Ganham destaque, nesse momento, diversas lembranças da escola, “aqueles anos da escola que ficaram para trás” (ibid., p. 31), bastante voltadas para a memória pessoal, fazendo- nos pensar que as crianças estão muito mais centradas em sua esfera individual e no seu arredor, envolvidas com os próximos, do que estarão os adultos, que se conectam mais com os acontecimentos do mundo, com as notícias, com os eventos que costumam ser vistos como históricos: “Sem dúvida, não há nada em sua cabeça que se ligue a acontecimentos políticos e faits divers, àquilo que mais tarde ficará claro que pertence à paisagem da infância, um conjunto de coisas sabidas e genéricas” (ibid., p. 32). Assim, as lembranças dessa época dizem respeito a alguns acontecimentos da escola, brincadeiras com as colegas de aula, passeios feitos em turma, sem deixar de haver menções a lembranças que poderíamos tomar como coletivas, como as competições de ciclismo do Tour de France ou, quando estava em um passeio na praia com uma tia e presenciou soldados mortos na guerra sendo desenterrados para serem enterrados novamente em outro local.

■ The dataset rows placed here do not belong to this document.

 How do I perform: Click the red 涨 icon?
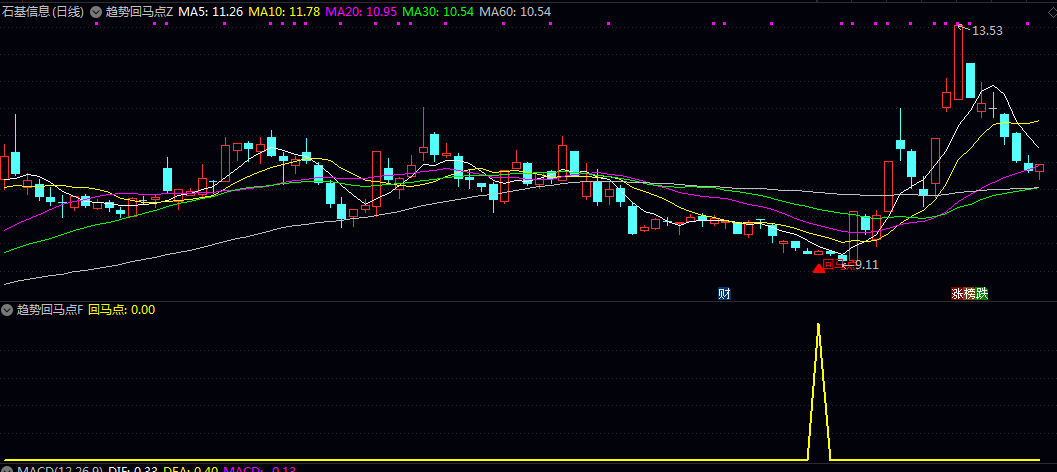(957, 294)
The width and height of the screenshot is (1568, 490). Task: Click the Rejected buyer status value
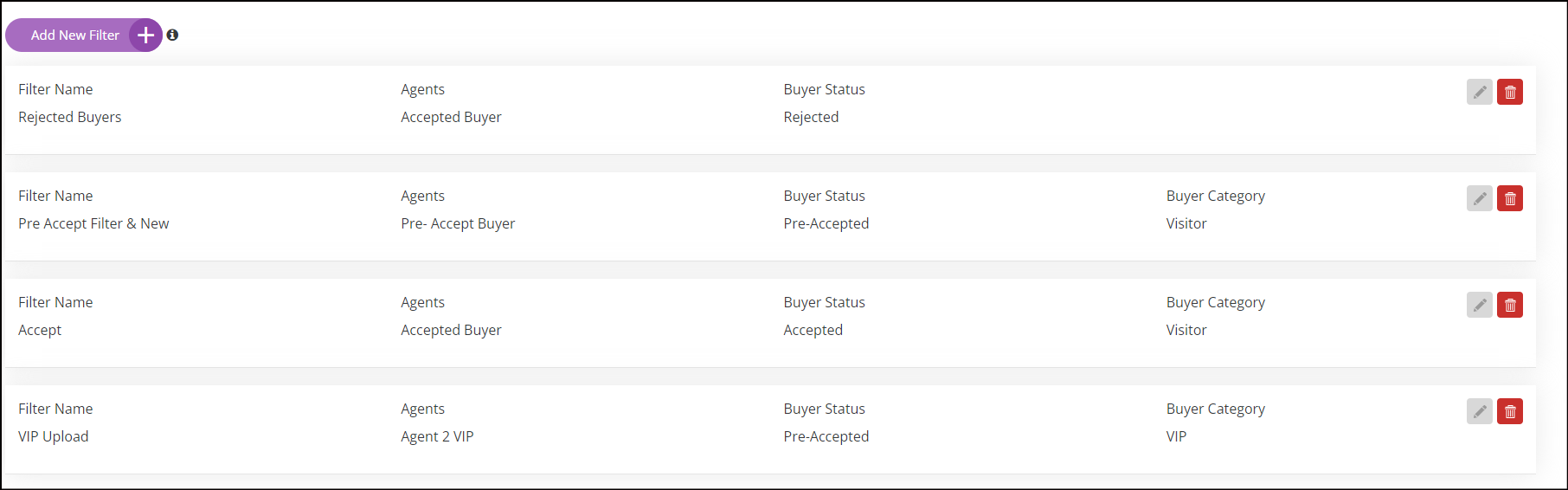811,117
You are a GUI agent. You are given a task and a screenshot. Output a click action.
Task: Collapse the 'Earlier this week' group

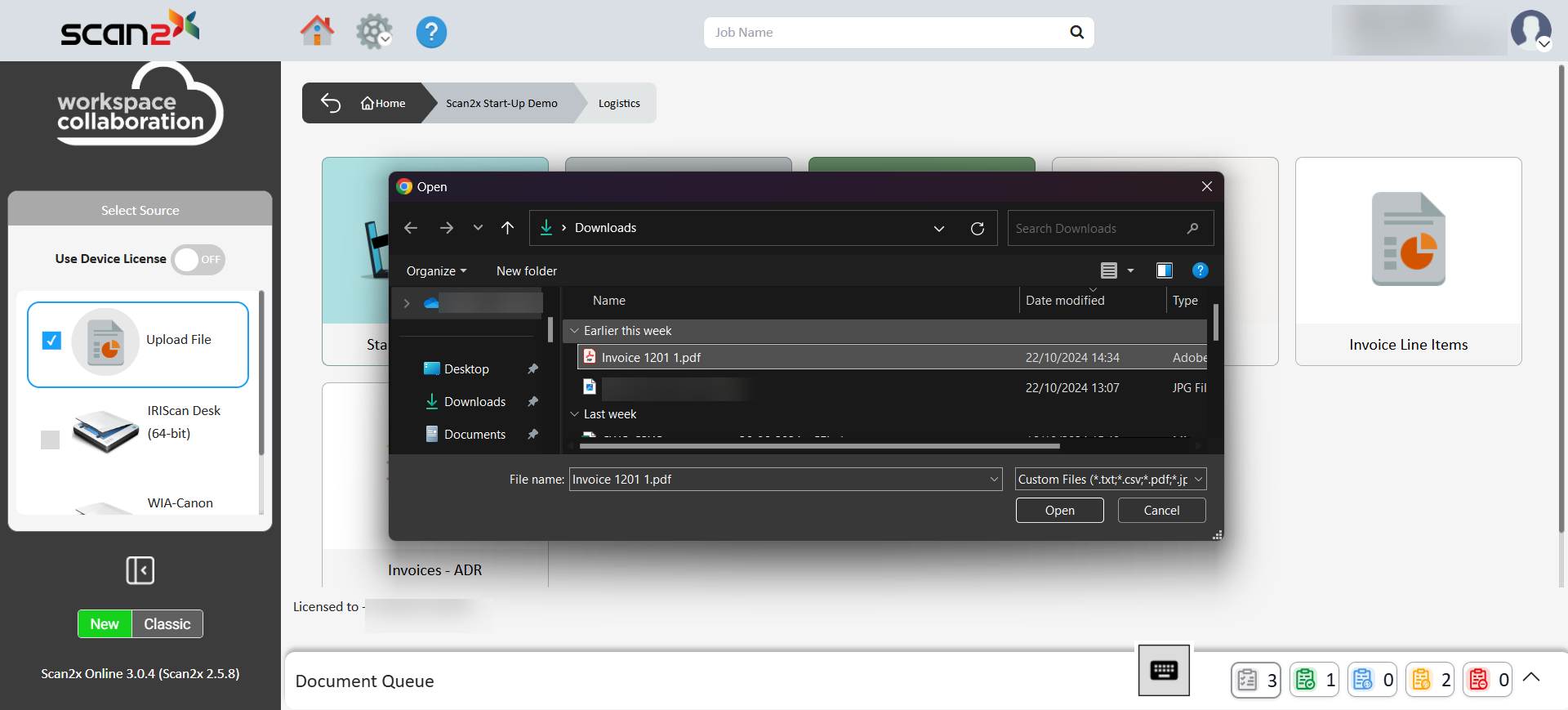click(575, 331)
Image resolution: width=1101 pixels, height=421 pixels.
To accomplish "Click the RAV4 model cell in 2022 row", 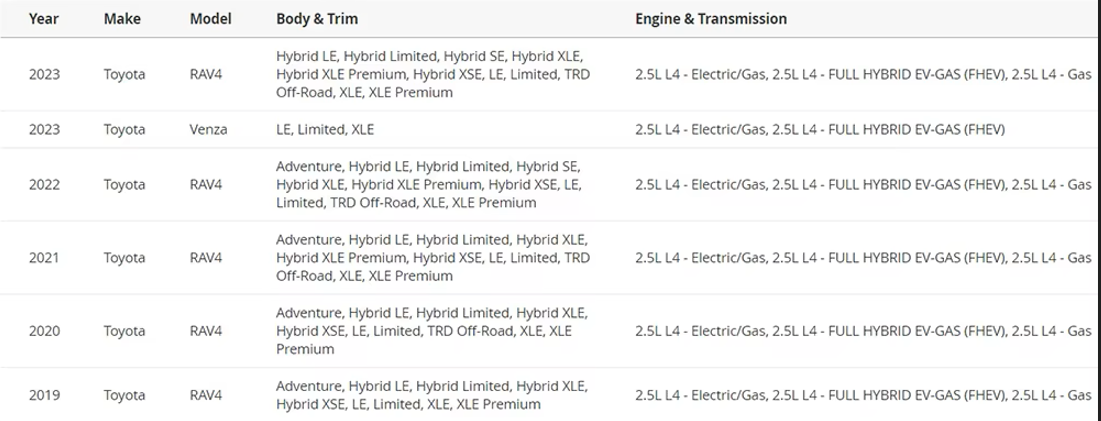I will [206, 185].

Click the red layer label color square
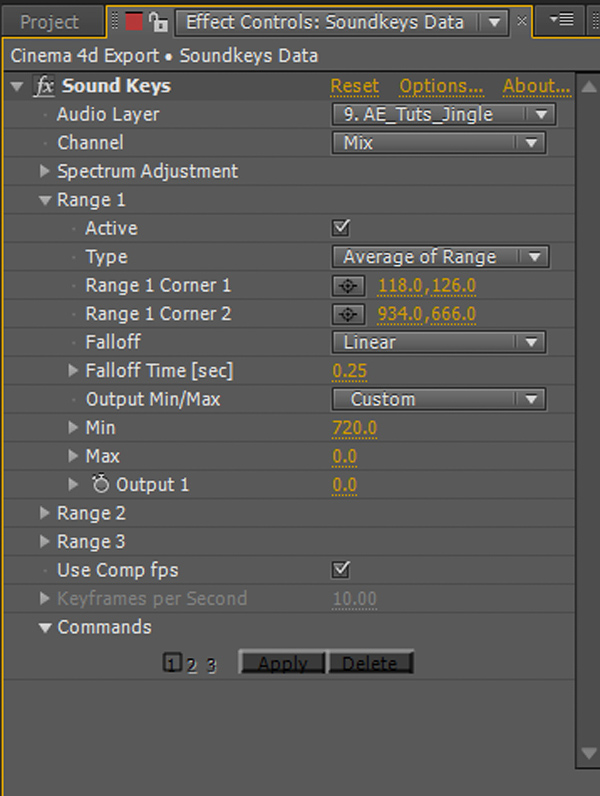pyautogui.click(x=134, y=22)
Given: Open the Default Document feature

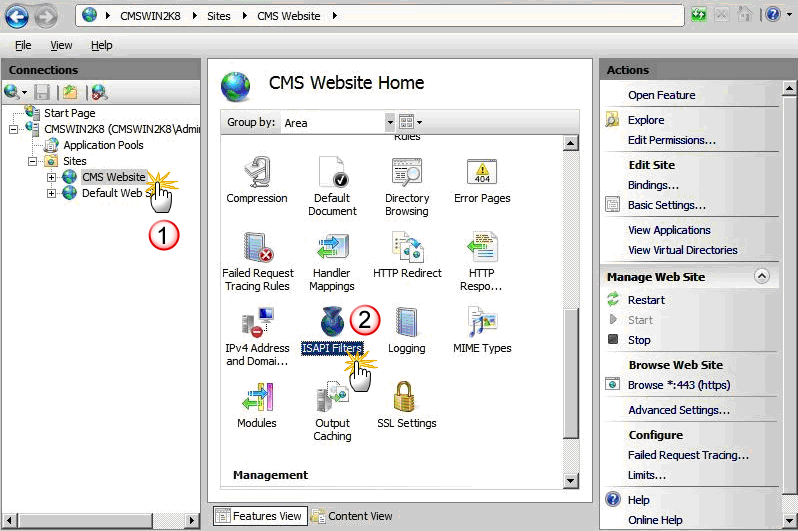Looking at the screenshot, I should point(332,173).
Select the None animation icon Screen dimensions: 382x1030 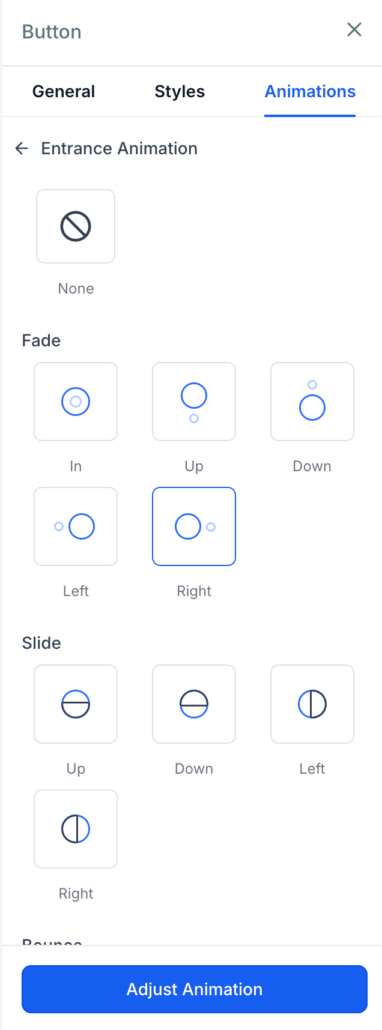coord(75,227)
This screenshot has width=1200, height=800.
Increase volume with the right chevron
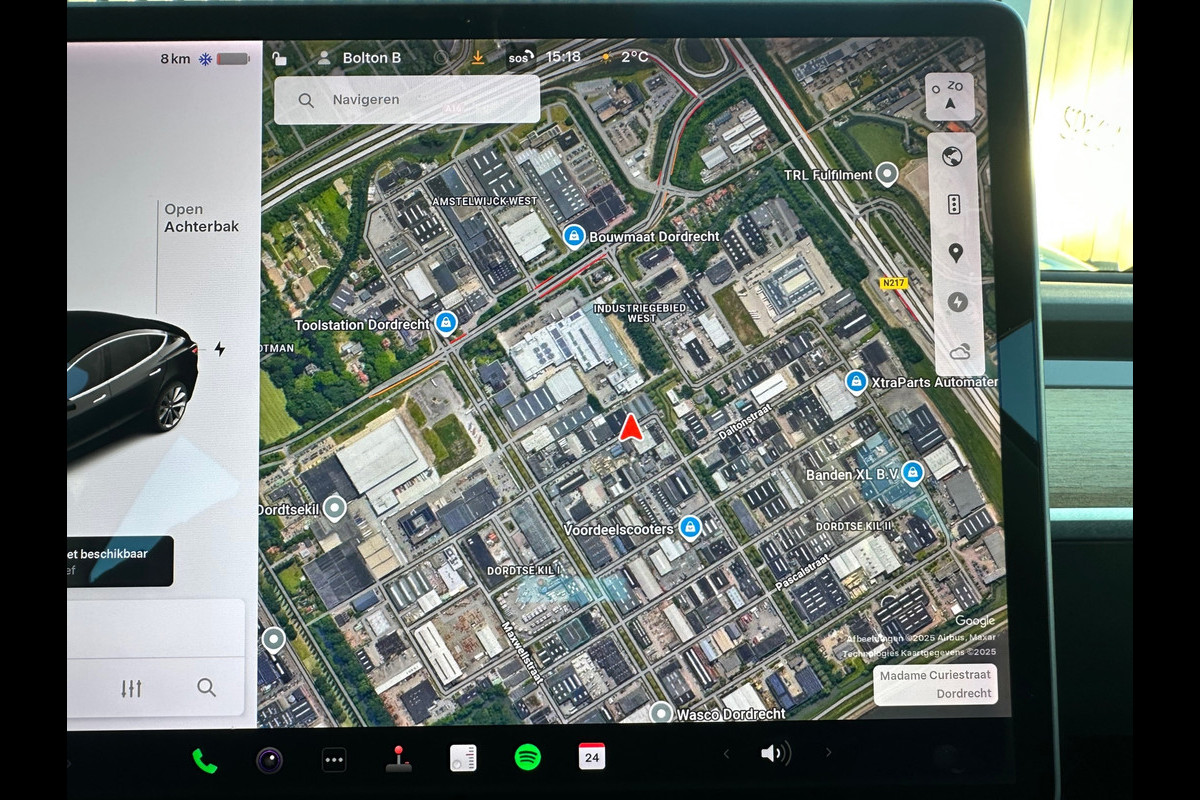828,753
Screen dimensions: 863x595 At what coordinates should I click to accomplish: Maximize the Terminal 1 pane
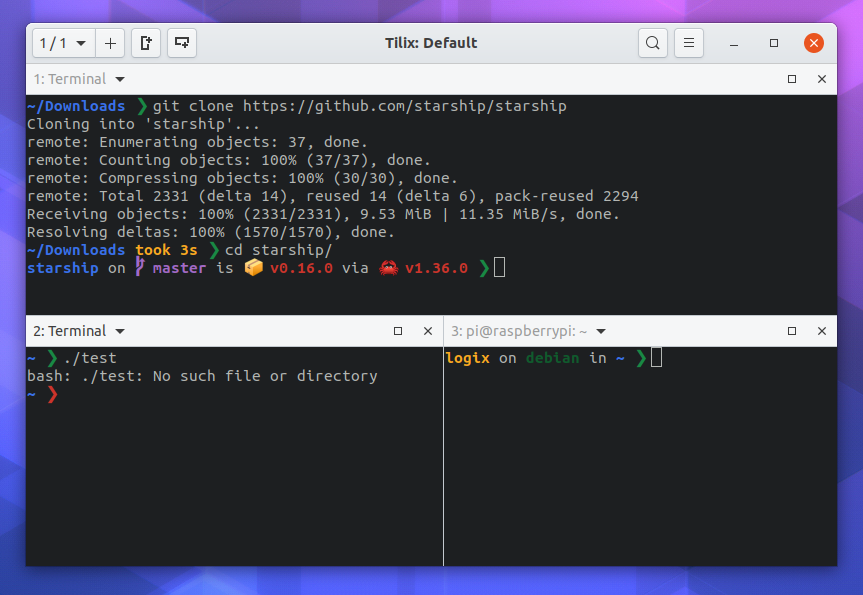tap(791, 78)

Também devemos nos ater à representação que é feita da França nos anos de infância de Ernaux, já no final dos anos 1940. Devido à dificuldade de locomoção dentro do país e em um tempo em que as viagens não eram acessíveis para sua classe social, a França é narrada como um país enorme, com regiões muito diversas entre si e onde seus habitantes levam suas vidas limitadas a espaços mais restritos: “A maior parte das vidas se desenrolava dentro do mesmo perímetro de uns cinquenta quilômetros. [...] O exótico começava na cidade grande mais próxima. O resto do mundo era irreal” (ibid., p. 33). Além disso, a capital, Paris, era vista como um local inacessível, belo e poderoso, e quem já tivesse, por acaso, colocado os pés na capital era dotado de uma aura de superioridade. No lugar da viagem, a família acompanha o deslocamento dos ciclistas do Tour de France em um mapa colado na parede da cozinha. É possível notar, ao longo do livro, que a percepção da narradora em relação ao tempo e ao espaço muda, e acreditamos que isso se deva não apenas à mudança de idade e consequente visão do mundo, como também ao desenvolvimento e popularização dos meios de transporte, a uma aceleração do tempo e ao progressivo processo de globalização.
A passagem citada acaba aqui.